§ **Supplied records**:
====================
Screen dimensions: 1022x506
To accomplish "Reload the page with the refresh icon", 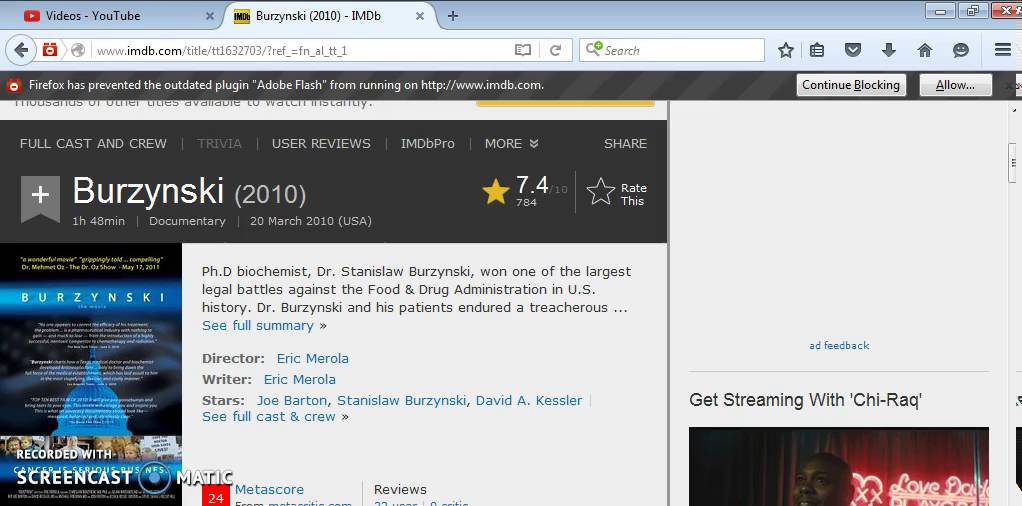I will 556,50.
====================
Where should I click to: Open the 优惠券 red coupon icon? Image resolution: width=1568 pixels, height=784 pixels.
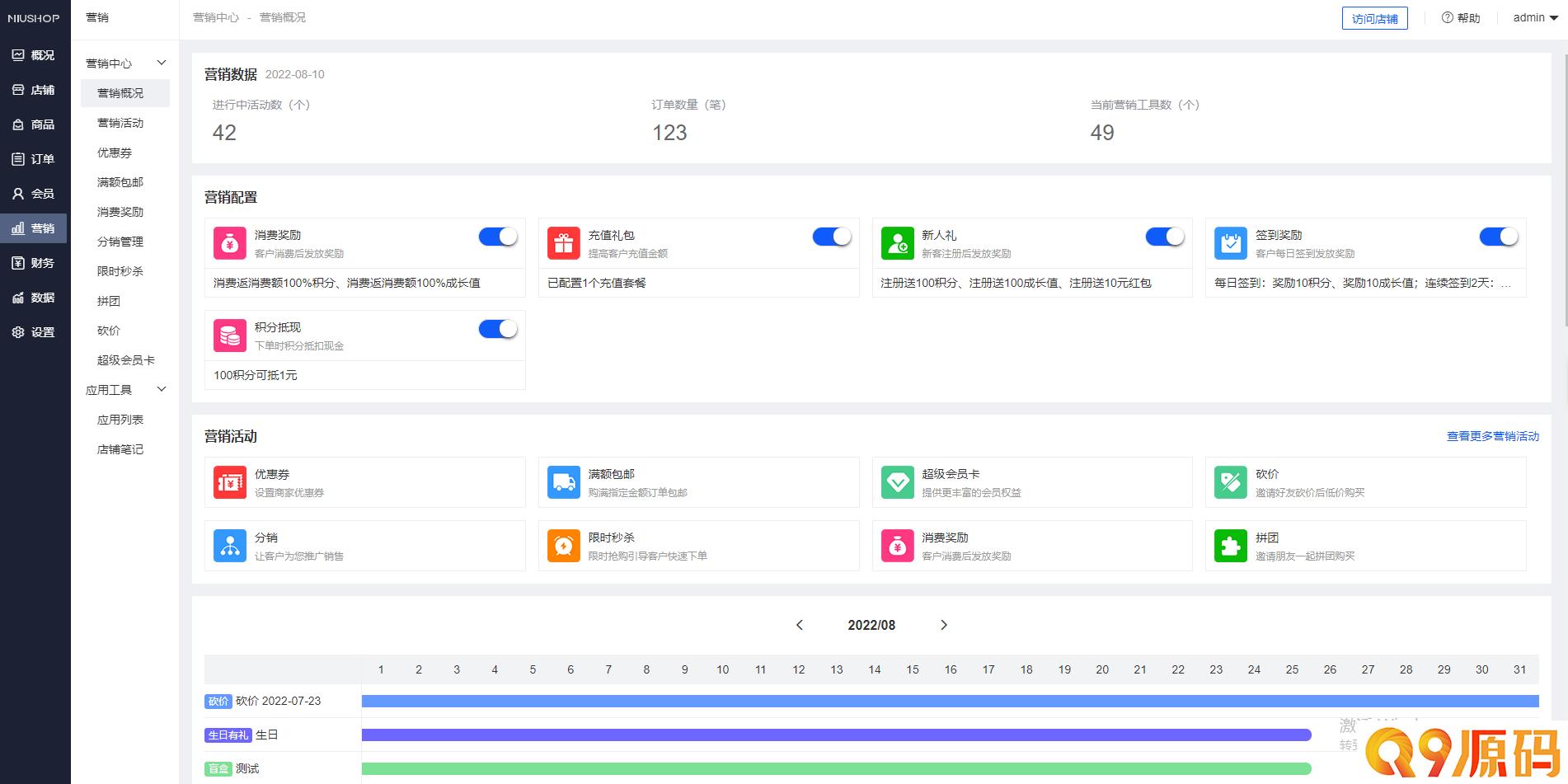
====================
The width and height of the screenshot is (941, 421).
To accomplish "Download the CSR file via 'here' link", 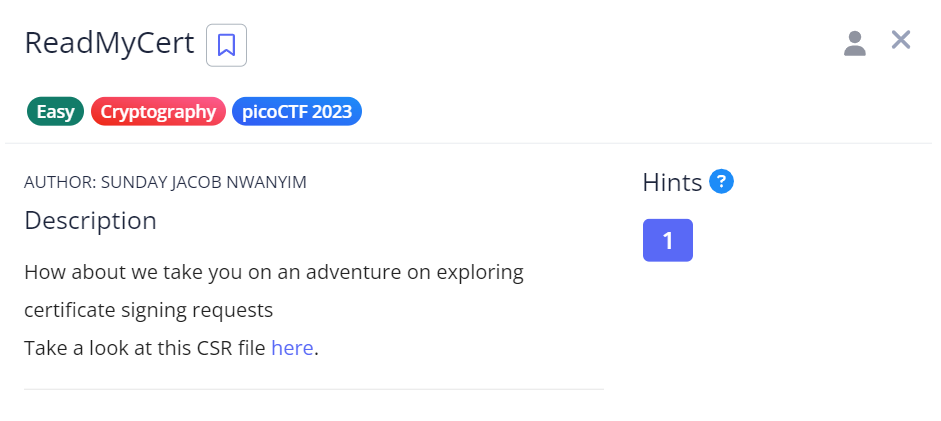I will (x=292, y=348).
====================
§ **Instructions for the task**:
Read the data above and pull out each line that holds the string "height".

§ **Task response**:
Where should I click to: Open the 优惠券 red coupon icon? Image resolution: width=1568 pixels, height=784 pixels.
The width and height of the screenshot is (941, 421).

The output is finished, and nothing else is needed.